EXERCISE BRIEF | Pull every line that includes the word "computer" out of the data below and copy it.

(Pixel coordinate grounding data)
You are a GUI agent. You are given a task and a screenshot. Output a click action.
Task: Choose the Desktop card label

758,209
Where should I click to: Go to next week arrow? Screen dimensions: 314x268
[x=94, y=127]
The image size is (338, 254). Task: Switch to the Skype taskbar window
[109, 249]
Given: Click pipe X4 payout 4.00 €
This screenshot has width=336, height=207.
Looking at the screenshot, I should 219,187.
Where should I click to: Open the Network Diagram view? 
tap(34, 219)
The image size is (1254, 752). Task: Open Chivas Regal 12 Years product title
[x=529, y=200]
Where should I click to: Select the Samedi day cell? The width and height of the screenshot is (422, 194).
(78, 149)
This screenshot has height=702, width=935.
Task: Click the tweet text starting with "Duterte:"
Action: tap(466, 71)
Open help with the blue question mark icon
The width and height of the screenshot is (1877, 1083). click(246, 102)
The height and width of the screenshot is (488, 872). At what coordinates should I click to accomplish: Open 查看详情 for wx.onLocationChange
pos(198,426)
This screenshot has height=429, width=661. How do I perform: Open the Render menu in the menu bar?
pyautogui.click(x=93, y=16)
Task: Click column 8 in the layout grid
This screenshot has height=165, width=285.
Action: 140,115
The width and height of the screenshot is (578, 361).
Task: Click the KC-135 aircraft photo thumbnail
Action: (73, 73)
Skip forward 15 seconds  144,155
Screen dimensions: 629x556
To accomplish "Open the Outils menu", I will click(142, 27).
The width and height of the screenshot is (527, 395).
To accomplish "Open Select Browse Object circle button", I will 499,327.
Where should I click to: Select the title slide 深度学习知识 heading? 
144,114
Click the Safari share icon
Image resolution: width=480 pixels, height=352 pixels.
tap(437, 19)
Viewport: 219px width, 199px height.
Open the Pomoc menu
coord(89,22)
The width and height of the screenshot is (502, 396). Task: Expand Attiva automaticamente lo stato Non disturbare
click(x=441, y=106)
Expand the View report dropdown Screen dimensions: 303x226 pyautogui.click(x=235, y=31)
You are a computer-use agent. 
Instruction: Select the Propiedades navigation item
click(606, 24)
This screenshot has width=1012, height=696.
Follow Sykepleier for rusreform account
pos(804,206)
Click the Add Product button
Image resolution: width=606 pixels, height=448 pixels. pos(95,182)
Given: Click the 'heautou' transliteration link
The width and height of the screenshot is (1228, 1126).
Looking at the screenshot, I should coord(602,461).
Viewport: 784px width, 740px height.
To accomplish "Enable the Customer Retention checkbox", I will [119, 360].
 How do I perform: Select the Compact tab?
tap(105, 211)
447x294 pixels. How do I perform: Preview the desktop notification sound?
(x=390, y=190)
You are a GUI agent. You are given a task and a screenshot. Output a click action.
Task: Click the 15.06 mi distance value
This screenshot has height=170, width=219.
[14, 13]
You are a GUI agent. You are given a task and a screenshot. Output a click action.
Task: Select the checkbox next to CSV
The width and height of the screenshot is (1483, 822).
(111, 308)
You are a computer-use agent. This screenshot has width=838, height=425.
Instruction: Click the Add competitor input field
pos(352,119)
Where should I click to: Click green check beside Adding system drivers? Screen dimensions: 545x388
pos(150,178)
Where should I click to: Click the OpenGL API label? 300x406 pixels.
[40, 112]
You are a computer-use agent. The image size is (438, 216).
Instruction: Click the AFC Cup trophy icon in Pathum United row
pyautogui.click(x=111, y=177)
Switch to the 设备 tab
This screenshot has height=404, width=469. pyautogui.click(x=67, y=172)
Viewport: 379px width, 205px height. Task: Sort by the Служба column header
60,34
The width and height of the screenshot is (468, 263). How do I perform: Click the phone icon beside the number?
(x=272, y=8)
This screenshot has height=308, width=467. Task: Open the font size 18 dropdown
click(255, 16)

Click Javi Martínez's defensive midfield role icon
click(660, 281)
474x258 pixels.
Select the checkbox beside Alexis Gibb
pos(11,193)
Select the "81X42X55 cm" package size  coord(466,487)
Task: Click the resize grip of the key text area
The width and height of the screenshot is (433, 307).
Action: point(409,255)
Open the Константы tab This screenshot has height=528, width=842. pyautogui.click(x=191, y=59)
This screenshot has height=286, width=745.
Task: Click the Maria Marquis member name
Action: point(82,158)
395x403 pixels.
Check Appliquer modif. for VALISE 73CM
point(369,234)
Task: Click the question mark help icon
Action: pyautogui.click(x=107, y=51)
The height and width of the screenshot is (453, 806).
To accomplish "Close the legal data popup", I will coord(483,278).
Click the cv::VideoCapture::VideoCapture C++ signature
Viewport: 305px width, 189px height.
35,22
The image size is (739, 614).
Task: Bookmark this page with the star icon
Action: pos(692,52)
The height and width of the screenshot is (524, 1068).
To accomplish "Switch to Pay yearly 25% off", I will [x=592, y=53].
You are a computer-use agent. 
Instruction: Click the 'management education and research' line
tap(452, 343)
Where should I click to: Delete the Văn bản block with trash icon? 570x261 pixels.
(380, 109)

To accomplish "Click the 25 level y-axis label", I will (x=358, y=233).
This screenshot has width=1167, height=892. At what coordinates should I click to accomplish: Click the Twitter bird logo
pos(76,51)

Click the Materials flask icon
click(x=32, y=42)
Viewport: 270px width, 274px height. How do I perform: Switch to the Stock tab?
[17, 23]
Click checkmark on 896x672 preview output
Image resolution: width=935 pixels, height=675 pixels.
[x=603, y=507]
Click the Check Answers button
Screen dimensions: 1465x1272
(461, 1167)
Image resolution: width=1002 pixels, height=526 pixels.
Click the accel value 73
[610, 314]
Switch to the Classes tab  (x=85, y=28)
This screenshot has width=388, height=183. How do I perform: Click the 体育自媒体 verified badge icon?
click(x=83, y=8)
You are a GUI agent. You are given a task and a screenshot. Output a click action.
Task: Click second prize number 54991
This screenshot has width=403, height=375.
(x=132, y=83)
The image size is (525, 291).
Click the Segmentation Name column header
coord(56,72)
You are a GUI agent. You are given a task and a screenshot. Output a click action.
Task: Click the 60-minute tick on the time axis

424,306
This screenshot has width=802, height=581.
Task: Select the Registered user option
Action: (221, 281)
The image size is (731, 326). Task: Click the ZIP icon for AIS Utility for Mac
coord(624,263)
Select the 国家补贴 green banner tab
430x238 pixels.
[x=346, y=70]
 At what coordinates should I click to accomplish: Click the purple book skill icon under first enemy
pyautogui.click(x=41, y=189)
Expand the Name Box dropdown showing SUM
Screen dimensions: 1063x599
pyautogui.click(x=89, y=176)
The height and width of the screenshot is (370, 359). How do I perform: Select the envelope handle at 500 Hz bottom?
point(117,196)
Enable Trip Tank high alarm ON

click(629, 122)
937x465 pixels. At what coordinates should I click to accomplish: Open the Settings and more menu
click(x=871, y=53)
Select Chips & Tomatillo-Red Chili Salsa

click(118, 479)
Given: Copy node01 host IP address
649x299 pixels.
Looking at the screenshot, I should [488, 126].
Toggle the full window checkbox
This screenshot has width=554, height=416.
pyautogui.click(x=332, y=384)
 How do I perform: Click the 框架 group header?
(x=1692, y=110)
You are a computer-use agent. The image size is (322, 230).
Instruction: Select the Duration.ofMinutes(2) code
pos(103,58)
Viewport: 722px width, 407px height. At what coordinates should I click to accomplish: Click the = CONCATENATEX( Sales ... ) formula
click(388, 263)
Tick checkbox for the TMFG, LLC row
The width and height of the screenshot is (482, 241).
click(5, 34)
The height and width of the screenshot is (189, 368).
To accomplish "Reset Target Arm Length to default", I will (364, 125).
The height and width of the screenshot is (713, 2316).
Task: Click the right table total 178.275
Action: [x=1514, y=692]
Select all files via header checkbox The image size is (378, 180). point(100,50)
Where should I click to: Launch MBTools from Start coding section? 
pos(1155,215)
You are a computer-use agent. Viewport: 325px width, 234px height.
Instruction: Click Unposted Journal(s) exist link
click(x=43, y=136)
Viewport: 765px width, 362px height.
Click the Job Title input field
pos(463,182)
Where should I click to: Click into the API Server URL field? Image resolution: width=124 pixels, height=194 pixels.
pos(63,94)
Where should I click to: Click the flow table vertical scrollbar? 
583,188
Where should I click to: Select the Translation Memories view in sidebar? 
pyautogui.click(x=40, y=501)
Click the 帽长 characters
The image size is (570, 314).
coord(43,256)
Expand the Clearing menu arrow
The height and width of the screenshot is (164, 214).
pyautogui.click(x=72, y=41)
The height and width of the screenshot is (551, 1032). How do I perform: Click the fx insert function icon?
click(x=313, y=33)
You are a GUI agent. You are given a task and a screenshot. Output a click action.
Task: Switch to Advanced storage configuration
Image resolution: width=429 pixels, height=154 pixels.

TASK ANSWER |
You are a computer-use agent. 
You are a computer-use agent. This screenshot has width=838, height=425.
You are a computer-use agent. The image size is (438, 216).
You are a computer-use agent. 
You are a computer-use agent. The image size is (322, 230).
You are a computer-use agent. Viewport: 325px width, 234px height.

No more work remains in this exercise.